Data visualization in Python

10.1. Data visualization in Python#

Recall the example dataset we worked with in the previous chapter, where we had voltage measured for 1,000 time points. Our dataset looked like this:

[[ 0.00000000e+00 -4.88196842e-01]
 [ 1.00100100e-02  6.57403884e-01]
 [ 2.00200200e-02 -4.86876718e-01]
 ...
 [ 9.97997998e+00  2.11430345e+01]
 [ 9.98998999e+00  1.94693126e+01]
 [ 1.00000000e+01  1.82114232e+01]]

With a thousand rows of data and floating point numbers, it’s impossible for humans to get a good grasp of this data from looking at a table. Is the relationship between time and voltage linear? Is it logarithmic? Does the data behave the way we would expect it to according to our knowledge of physics? Are there any strange measurements or outliers (data points that significantly differ from other points)?

Whenever you work with data, ALWAYS make sure to plot it before you start analyzing it. Plotting is essential to get an idea of what’s inside your data. Also keep in mind that one image is worth a thousand words - it’s much easier to understand and convey messages with images and plots than with words and tables. That’s why you will see numerous illustrations and plots in scientific publications and in your textbooks. For our time-voltage data above, the plot looks like this:

../../_images/v-t-plot.png — Fig. 10.1 When we plot measured voltage for different time points, we immediately spot a linear trend in the data. We also see that, while there is some spread in the data (i.e., not all data falls on one line), there are no obvious outliers (e.g., an outlier would be a data point at position \((2,15)\).#

As we’ll see later, in addition to plotting data, we can also easily plot functions in Python.

Plotting in Python offers more options compared to, e.g., Excel. It also allows you to work with much larger datasets. In this course, we will explore how to plot data in Python using two different libraries: Matplotlib and seaborn.

Interactive plots

While we won’t explore it in this book, it’s nice to know that there are also options for interactive plotting in Python using different libraries, such as Plotly, Bokeh, ipywidgets, etc.
While primarily meant for static plotting, Matplotlib and seaborn can also produce interactive plots with the use of widgets, e.g., from matplotlib.widgets import Slider, Button.

Before we delve into plotting syntax, we’ll explore features of these two libraries and discuss general guidelines for good plotting.

10.1.1. Matplotlib vs. seaborn#

Both Matplotlib and seaborn are powerful data visualization libraries and offer functionalities for creating basic plots (line plots, scatter plots, etc.), customizing plot aesthetics (colors, labels, etc.), handling large datasets efficiently, and integration with pandas.

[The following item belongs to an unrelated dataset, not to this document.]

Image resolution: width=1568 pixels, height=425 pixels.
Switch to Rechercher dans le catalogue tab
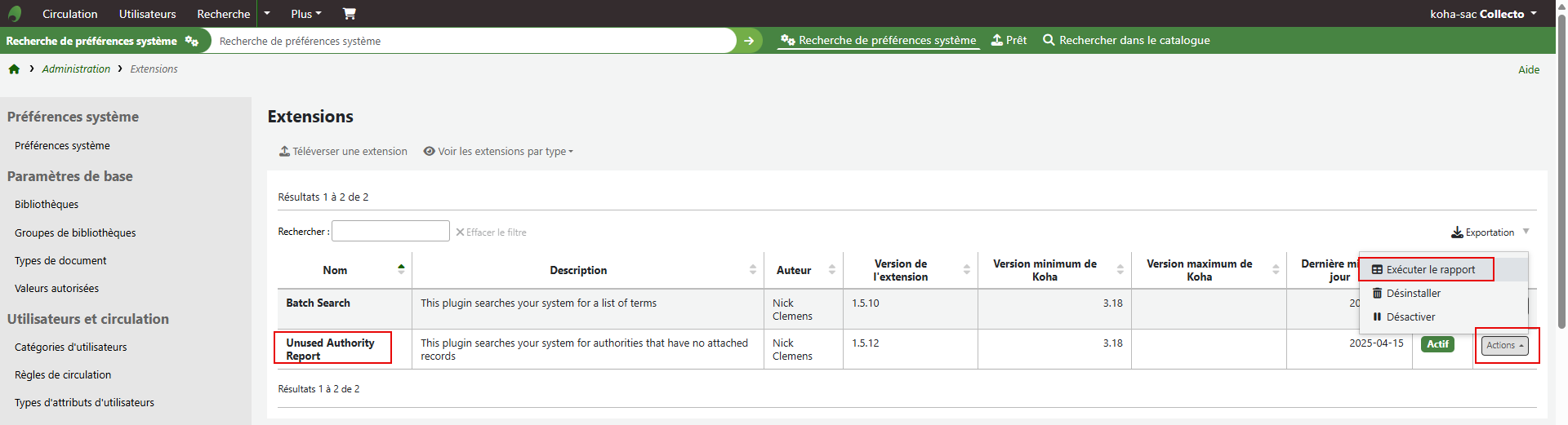(1126, 41)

What are then differences between these libraries?

../../_images/matplotlib-vs-seaborn.png — Fig. 10.2 Matplotlib vs. seaborn library for plotting.#

Matplotlib is a comprehensive library for creating static and interactive visualizations, and it integrates well with NumPy and pandas. Matplotlib offers a lower-level approach with extensive customization, making it ideal when you need detailed control over a plot.

seaborn is built on top of Matplotlib and provides a high-level interface for drawing statistical graphics. It works seamlessly with pandas DataFrames. seaborn is designed to easily create complex visualizations, it often requires less code to generate complex plots, and comes with built-in themes and color palettes to make visualizations more visually attractive compared to Matplotlib.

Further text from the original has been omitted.